◆ What you should do
Return the part of the Paris attacks passage from "When they returned" to "squad, the SDAT.", copied word for word.

One of Abaaoud’s suspected conspirators in the Paris attacks, Salah Abdeslam, also seems to have had no escape plan on the night of the attacks and sought help from relatives. A cousin he called refused and asked whether he had heard about the attacks and citywide lockdown.
Abdeslam answered, “Oh yeah, attacks, huh?” The cousin then turned her phone off.
When they returned from the roadside meeting, the friend poured glasses of wine for Ait Boulahcen in an attempt “to get her drunk so that she would call the police,” the friend said. But the plan didn’t work, and the others in the house were too frightened to act on their own.
“I was scared because I thought if the terrorist knew I’d come forward, they’d kill me,” she said.
But the next day, when Ait Boulahcen briefly left the house, the friend called an emergency number posted by the French authorities. Although she made the call about 2 p.m., it took more than three hours for her to hear back from France’s counterterrorism squad, the SDAT.

◆ Extracted entries
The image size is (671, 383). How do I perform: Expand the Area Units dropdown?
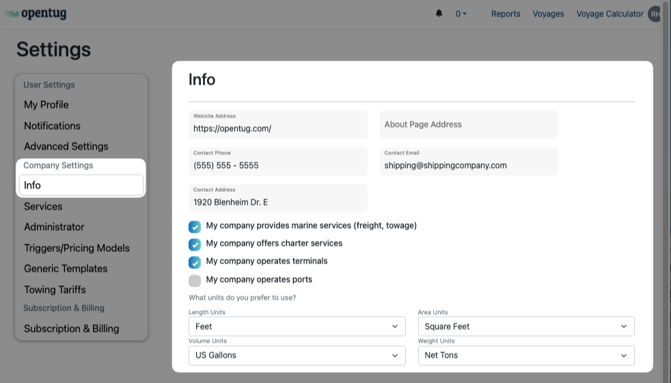tap(525, 326)
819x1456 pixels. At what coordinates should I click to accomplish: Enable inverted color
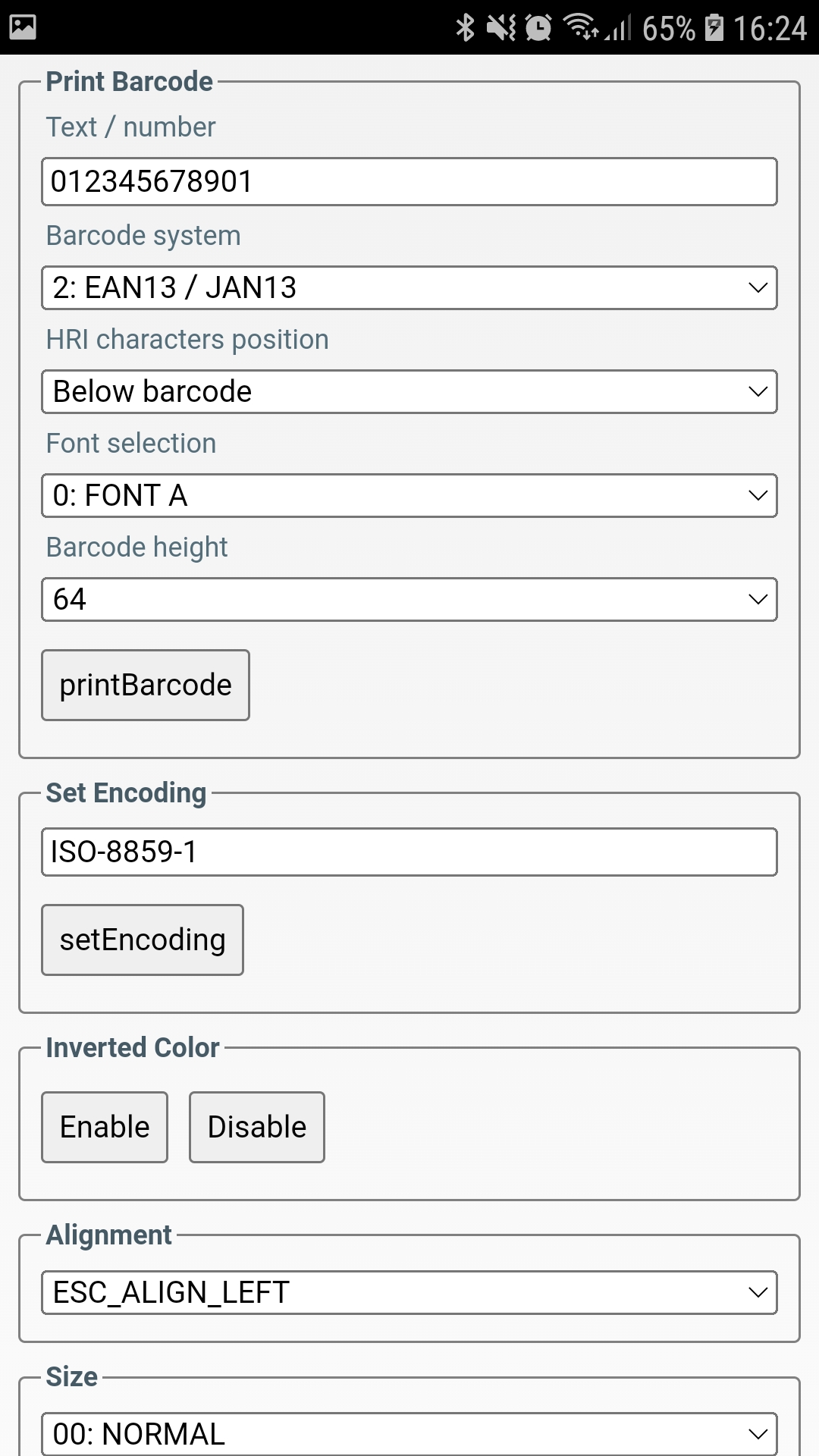tap(105, 1127)
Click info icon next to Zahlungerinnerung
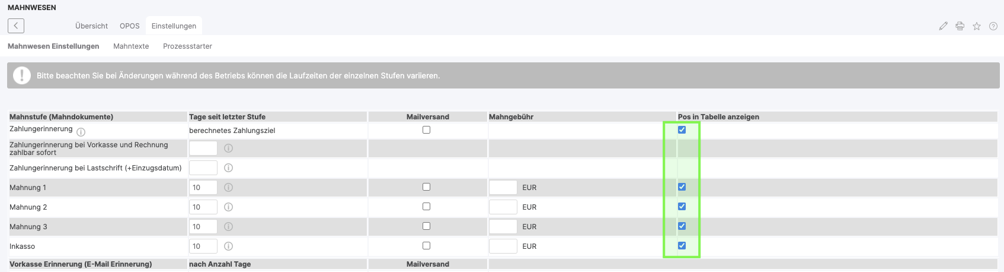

◆ Output for this exercise
When they returned from the roadside meeting, the friend poured glasses of wine for Ait Boulahcen in an attempt “to get her drunk so that she would call the police,” the friend said. But the plan didn’t work, and the others in the house were too frightened to act on their own.
“I was scared because I thought if the terrorist knew I’d come forward, they’d kill me,” she said.
But the next day, when Ait Boulahcen briefly left the house, the friend called an emergency number posted by the French authorities. Although she made the call about 2 p.m., it took more than three hours for her to hear back from France’s counterterrorism squad, the SDAT.